[Input for this task start]

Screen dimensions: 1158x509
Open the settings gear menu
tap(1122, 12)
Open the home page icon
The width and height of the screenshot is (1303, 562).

[Input for this task end]

What is needed: Copy every line of the records above word for word, in the same order.

In response:
Screen dimensions: 1158x509
Open the settings gear menu
tap(1122, 12)
Open the home page icon
The width and height of the screenshot is (1303, 562).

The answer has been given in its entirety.